Il direttore della Fondazione Accorsi-Ometto di Torino, lo storico dell’arte Luca Mana, parla della mostra ‘Giovanni Antonio Bazzi detto il Sodoma. Alla conquista del Rinascimento’, di cui è curatore con Serena D’Italia e Vittorio Natale. Nel comitato scientifico, Edoardo Villata docente in Cina, Francesco Frangi, Roberto Bartolini massimo esperto del pittore. La mostra, fino al 6 settembre, segue l’ultima grande retrospettiva del 1950 dedicata al Sodoma, tra Vercelli, dove era nato nel 1477, e Siena, a cui legò gran parte della sua carriera e dove morì nel 1549. La città toscana, rispetto alla Fondazione Accorsi-Ometto, può aver trascurato una grande occasione.
A Torino?
«Giovanni Antonio Bazzi, detto il Sodoma – ricorda Luca Mana – era nato a Vercelli, Piemonte. Da qualche anno, il Museo di Arti Decorative Accorsi-Ometto di Torino ha spostato l’interesse dal Sei-Settecento francese e piemontese al Rinascimento e al Novecento italiani. Tra il 1454 e il 1527, noi italiani abbiamo inventato il brand ‘Made in Italy’, dando forma e colore a parole quali cibo, moda e creatività. Il Novecento ha recuperato i concetti con il Futurismo e la Metafisica, assicurando nuova visibilità all’eredità rinascimentale».
L’idea?
«Da una precedente mostra di opere rinascimentali piemontesi. Mi sono accorto che il Sodoma era sconosciuto tra i suoi conterranei».
Il Rinascimento?
«Sodoma ha interpretato la sua società, dando credibilità con il saper fare ai suoi committenti. Rispetto ad altri suoi contemporanei, nelle sue opere è visibile il passaggio dalla cultura decorativo-dispersiva di Pinturicchio a quella di Raffaello. Fu un grande passo avanti per la sua società, per questo abbiamo osato scrivere ‘Alla conquista’».
La mostra?
«Le cinquanta opere arrivano da importanti istituzioni locali, nazionali e internazionali, come Museo Borgogna di Vercelli, Pinacoteche di Siena e di Brera, Galleria Borghese e Musei Capitolini di Roma, Museo Jacquemart-André di Parigi. Il progetto espositivo approfondisce la fase iniziale dell’artista, che contribuì alla formazione del suo linguaggio pittorico».
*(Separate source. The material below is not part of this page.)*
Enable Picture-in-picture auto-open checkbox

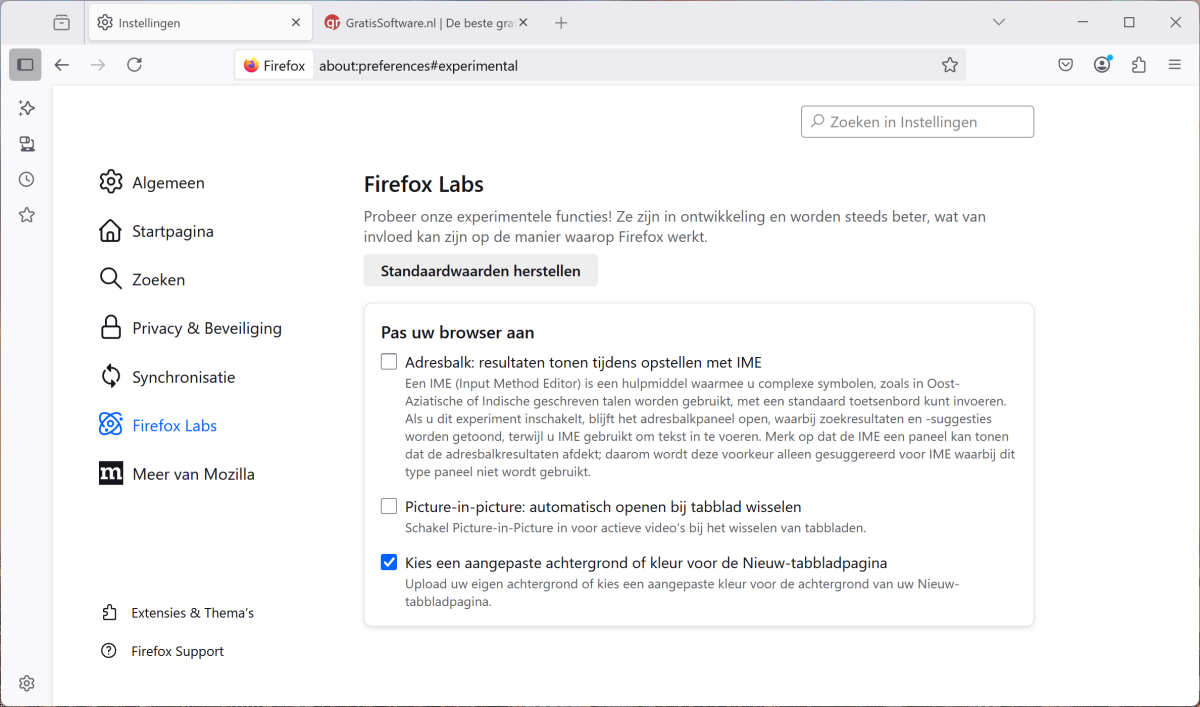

L’ispirazione religiosa contrasta con certi stili di vita dell’artista.
«No, almeno fino al 1527, anno del Sacco di Roma, dal quale ebbe fine la fase eroica del nostro Rinascimento. L’Umanesimo fu un misto di cristianesimo e di paganesimo, con l’inizio del pensiero laico moderno. Certi stili di vita che il medioevo condannava come amorali, furono ritenuti tollerabili con il consenso dei soggetti coinvolti».
La mostra sarà itinerante?
«Per ovvie ragioni, privilegia le fasi piemontese e milanese del pittore vercellese, le meno note della sua attività artistica. Spero che altre realtà e istituzioni culturali continuino questo lavoro. Sodoma merita maggiore visibilità. È stato un comunicatore figurativo straordinario; lo faremo conoscere con conferenze e incontri fino alla chiusura dell’esposizione».